A Convenção das Nações Unidas de Combate a Desertificação (UNCCD), criada na Cúpula da Terra em 1992 e estabelecida em 1994, informa que desertificação, modificações climáticas e perda da biodiversidade são os maiores obstáculos ao desenvolvimento sustentável. Impulsionar esforços, restaurar a produtividade do solo, mitigar os efeitos da seca são os pilares da UNCCD envolvendo ecossistemas onde vivem 2 bilhões de pessoas. O seu foco está na degradação ambiental gerando instabilidade política, insegurança alimentar e pobreza, que culmina com o êxodo em massa. O sucesso nos objetivos se insere no termo resiliência na qual se enfrentam desafios via práticas sustentáveis. O êxodo em massa é prioridade por conta do sentimento de abandono nas comunidades rurais, falta de perspectiva, pobreza e insegurança de todos os aspectos, o pessoal por conta da disseminação da violência, ou, alimentar, notado pelo vácuo de ocupação do espaço pelo poder público. Em 2010 foram 220 milhões de migrantes saltando para 245 milhões em 2015.
A Desertificação consiste na degradação da terra nas áreas úmidas e áridas, consequente a atividade humana ou variações do clima.
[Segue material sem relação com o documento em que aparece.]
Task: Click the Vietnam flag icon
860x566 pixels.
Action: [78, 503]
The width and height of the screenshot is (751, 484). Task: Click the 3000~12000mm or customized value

A questão se atém a agricultura onde 2,6 bilhões de pessoas dependem desta atividade, em que mais da metade das terras aráveis do mundo encontram-se em processo de degradação. Para se ter ideia, a desertificação das terras secas atinge 3,6 bilhões de hectares ou 23 hectares/minuto ou 12 milhões de hectares/ano. Caso o problema contido e esta terra produzindo, haveria um acréscimo de 20 toneladas/ano de grãos, liberando do infortúnio 1,5 bilhão de pessoas em mais de 100 países. Aceitemos que a desertificação ocasiona forte crise econômica, afeta o desenvolvimento ao custo de 490 bilhões de dólares/ano, ao passo que a gestão sustentável da terra geraria 1,4 trilhão de dólares em benefícios, dito pela UNCCD. Por fim, a FAO do Graziano, avisa que só na África dois terços das terras aráveis se perderão caso não seja contido o processo de desertificação a que está submetida.
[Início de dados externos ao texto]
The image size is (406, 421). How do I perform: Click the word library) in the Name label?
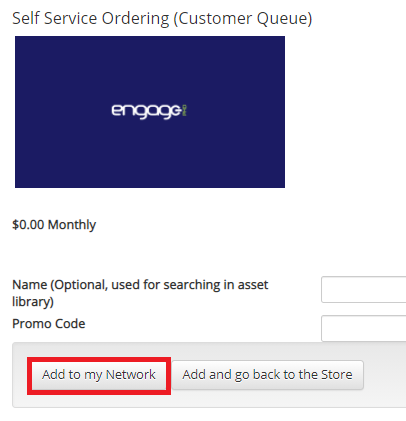[33, 302]
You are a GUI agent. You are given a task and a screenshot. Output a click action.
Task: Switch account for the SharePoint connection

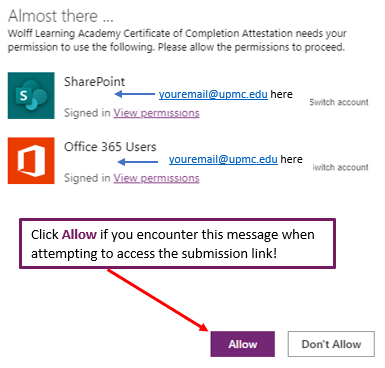339,102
Pelo aumento da demanda de alimentos em 50% até 2030, aumentou a demanda por terras com consequente desmatamento e degradação. Por conta disso, urge restauração e produtividade não simplista por aumento do volume de fertilizantes e agrotóxicos, mas na ordenação da terra, incentivo a agricultura familiar fortalecendo a classe média agrícola, criando empregos, dando esperança de vida aos locais; isto é que é segurança nacional e sustentabilidade. Deve ser lembrado aqui o exemplo de Burkina Faso, com projetos de recuperação de terras desde os anos 1980, usando técnicas tradicionais e adaptando modernas, visando regeneração natural e gerida pelos agricultores locais. Pelo exemplo acima, a UNCCD incentiva e assessora países como Chile, China, Itália e México na recuperação e promoção do uso sustentável da terra, das florestas, combatendo a desertificação e revertendo a degradação ao lado da perda da biodiversidade. A nós resta entender que só o agronegócio com mentalidade empresarial exportadora não é mais que a agricultura familiar, motor brasileiro, que não é menos empreendedora e apresenta melhores chances de promover ações mitigadoras e de resilíência, também entre nós, urgente. Como definem, a terra é finita, não podemos criar novas, podemos recuperar as degradadas. Ainda bem.